Deep dive: why firmware is the implant that outlives the wipe

The instinct is to treat 'sanitization' as a storage problem — wipe the data drives, recover the value, done. That instinct misses the persistence mechanism a sophisticated adversary actually uses. Every server is a federation of small computers running their own firmware: the BMC (a full Linux SoC with out-of-band access to everything), the NIC, the SSD controller, the GPU's own management microcontrollers, the power-conversion devices. Each holds firmware in non-volatile storage that no disk wipe, OS reinstall, or antivirus ever touches. A malicious image planted there — at an un-audited supplier, or by someone with brief physical access in a transshipment point — survives every conventional sanitization and every re-imaging, and re-establishes itself on the next boot.

This is why firmware assurance is a supply-chain control and not merely an operations one, and why it spans both ends of the lifecycle. On the way in, you want an OCP S.A.F.E. audit and a RIM you can attest against, so an unexpected firmware image is visible at acceptance. Across life, you want continuous attestation against that RIM, so a firmware swap in year two is caught (the machinery of Chapter 11.4). On the way out, true sanitization of a weights-bearing host means addressing firmware-resident state too — which in practice means physical destruction of the firmware-bearing components for the highest-sensitivity assets, because re-flashing to a known-good image still trusts the very update path an implant may have subverted. The clean mental model: data sanitization protects the storage; firmware assurance protects the computer that the storage plugs into — and the second is the one an adversary actually hides in.

Deep dive: the inheritable-audit economics of OCP S.A.F.E.

Firmware auditing has a punishing cost structure if every operator does it alone. A serious firmware security review — reverse-engineering a BMC image, auditing the secure-boot chain, probing the update mechanism — is weeks of specialist time per device family per release. Multiply by every NIC, SSD, BMC, and power-controller image in a heterogeneous fleet, then by every firmware revision, then by every operator who buys the same hardware, and the industry is paying for the same audit thousands of times over while most operators, lacking the specialists, simply skip it.
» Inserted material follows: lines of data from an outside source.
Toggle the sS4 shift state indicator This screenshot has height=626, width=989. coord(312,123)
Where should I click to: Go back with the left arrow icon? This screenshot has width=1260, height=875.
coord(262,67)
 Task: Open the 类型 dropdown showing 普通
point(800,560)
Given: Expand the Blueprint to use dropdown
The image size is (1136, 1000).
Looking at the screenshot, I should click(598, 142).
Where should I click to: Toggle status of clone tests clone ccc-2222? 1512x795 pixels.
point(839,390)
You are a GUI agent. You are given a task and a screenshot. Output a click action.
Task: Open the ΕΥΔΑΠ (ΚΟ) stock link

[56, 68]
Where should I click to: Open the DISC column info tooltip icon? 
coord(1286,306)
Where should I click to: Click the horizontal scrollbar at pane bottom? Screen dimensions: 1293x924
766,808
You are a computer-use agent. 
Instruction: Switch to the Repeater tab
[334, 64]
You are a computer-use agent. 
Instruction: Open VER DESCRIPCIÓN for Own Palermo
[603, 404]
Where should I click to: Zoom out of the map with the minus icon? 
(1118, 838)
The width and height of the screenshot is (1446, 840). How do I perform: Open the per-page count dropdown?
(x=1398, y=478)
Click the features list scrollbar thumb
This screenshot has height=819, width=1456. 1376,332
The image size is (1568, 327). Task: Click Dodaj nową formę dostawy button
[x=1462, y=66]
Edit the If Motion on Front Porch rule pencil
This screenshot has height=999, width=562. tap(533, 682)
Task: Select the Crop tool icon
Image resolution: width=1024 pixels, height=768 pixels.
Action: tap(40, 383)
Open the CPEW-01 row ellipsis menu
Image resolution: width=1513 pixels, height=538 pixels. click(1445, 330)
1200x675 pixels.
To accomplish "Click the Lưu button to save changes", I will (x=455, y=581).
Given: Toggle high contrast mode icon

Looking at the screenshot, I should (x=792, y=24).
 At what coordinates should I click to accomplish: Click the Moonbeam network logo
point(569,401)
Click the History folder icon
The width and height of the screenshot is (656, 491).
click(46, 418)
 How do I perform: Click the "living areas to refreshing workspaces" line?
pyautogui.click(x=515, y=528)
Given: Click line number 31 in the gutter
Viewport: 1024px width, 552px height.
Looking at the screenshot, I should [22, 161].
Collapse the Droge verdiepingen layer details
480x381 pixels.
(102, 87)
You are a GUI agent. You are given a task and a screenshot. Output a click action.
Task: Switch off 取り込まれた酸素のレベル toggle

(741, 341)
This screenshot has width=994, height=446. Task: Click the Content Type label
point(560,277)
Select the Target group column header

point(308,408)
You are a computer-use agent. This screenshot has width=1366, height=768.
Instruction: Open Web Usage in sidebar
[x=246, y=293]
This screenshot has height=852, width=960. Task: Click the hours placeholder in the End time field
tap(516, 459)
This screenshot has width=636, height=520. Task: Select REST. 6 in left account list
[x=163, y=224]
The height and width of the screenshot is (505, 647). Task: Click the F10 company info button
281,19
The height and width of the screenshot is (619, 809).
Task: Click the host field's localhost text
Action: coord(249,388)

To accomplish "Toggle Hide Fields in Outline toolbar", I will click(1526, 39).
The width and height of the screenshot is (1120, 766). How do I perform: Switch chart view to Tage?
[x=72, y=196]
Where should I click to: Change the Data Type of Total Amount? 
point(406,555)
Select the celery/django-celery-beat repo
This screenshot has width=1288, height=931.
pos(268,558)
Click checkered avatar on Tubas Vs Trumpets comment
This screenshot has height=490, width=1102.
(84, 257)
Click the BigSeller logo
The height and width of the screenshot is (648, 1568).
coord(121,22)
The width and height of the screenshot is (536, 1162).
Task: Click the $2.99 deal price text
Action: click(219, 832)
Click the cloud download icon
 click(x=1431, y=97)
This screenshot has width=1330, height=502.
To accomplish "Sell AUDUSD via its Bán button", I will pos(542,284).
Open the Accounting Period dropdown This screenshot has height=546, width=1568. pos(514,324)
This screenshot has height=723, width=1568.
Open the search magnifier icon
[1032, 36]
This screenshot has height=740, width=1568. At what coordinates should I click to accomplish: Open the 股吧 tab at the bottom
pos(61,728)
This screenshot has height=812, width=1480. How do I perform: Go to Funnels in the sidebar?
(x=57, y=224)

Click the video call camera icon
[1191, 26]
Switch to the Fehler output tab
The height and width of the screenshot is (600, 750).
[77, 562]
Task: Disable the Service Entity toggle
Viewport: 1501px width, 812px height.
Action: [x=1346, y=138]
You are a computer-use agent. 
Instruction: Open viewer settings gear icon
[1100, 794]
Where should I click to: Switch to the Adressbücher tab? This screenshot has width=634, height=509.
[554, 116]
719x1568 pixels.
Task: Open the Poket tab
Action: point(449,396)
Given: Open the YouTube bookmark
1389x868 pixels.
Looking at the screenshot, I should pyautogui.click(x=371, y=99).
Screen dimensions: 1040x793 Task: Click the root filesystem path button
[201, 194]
OCP S.A.F.E. restructures that into a once-audited, many-times-inherited model: the vendor pays an approved independent Security Review Provider to review against a common framework, the endorsement is published, and every downstream operator inherits the assurance instead of re-deriving it — with a required gap analysis on each new firmware release so the endorsement tracks the shipping image rather than a stale one. The strategic consequence for a buyer is that firmware assurance becomes a specification rather than a project: you write 'OCP S.A.F.E.-endorsed firmware with current gap analysis' into the procurement contract and shift the audit burden onto the supplier who is best-placed to bear it. The residual you still own is the trust in the SRP and the framework itself — which is why the program's independence and the public-ness of its findings (CVSS-scored, like any vulnerability) determine whether the inherited assurance is worth anything.

This chapter sets the trust boundary; the rest of Part 11 builds on it. The asset taxonomy, attacker tiers, and the Weights Security Levels that dictate how high your provenance bar must go are in Chapter 11.1; the physical-security and transshipment threat model that tamper-evident logistics defends against is in Chapter 11.2. The hardware-root-of-trust, RIM attestation, and firmware-integrity machinery this chapter points to is engineered in Chapter 11.4; the multi-tenant isolation that assumes a trustworthy substrate is in Chapter 11.6; the weights-as-crown-jewels and key-management discipline that decommissioning protects is in Chapter 11.8; and the insider risk that runs through every supply-chain and ITAD link is in Chapter 11.9. The procurement fork that creates allocation-pressure counterfeiting risk is in Chapter 1.6; the depreciation, refresh, and ITAD economics of decommissioning live in Chapter 14.9; and where supply-chain controls become a certification requirement is in Chapter 11.11.